═══ RECORDS TO PROCESS

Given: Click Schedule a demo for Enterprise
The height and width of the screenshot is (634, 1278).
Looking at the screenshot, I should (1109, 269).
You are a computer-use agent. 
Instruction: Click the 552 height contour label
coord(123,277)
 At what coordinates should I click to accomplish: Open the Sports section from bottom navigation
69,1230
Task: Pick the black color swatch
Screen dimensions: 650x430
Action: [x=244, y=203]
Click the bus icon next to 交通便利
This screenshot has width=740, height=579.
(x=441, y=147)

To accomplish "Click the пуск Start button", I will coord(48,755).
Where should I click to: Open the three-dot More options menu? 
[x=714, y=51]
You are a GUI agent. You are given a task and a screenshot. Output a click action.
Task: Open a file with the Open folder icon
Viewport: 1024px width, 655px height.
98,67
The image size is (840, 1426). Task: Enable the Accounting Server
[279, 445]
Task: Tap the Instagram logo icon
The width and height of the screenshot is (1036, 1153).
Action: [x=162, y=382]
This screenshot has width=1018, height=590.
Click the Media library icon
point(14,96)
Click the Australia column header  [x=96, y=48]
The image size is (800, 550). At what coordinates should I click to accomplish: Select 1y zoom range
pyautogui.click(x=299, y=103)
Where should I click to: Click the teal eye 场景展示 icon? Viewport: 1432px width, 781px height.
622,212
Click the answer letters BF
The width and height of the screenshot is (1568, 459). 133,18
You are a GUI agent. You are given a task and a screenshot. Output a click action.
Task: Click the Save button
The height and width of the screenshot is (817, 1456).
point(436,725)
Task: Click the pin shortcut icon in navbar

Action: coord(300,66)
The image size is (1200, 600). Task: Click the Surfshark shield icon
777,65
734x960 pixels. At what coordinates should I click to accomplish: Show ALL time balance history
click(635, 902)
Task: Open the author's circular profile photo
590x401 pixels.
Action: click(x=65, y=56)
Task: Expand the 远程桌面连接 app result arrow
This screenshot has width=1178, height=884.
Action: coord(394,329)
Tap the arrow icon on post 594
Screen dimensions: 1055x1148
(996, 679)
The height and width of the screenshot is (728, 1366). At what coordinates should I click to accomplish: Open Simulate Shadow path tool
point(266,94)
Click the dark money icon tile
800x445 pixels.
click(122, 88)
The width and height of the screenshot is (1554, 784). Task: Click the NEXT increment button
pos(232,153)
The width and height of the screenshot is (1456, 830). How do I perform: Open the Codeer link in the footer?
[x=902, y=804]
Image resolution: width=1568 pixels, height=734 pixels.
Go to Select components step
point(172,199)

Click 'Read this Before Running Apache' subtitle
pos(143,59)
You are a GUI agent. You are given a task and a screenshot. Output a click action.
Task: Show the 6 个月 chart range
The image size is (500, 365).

══════

Only a number is wanted here: how many lines of the records above hold the word "arrow".

2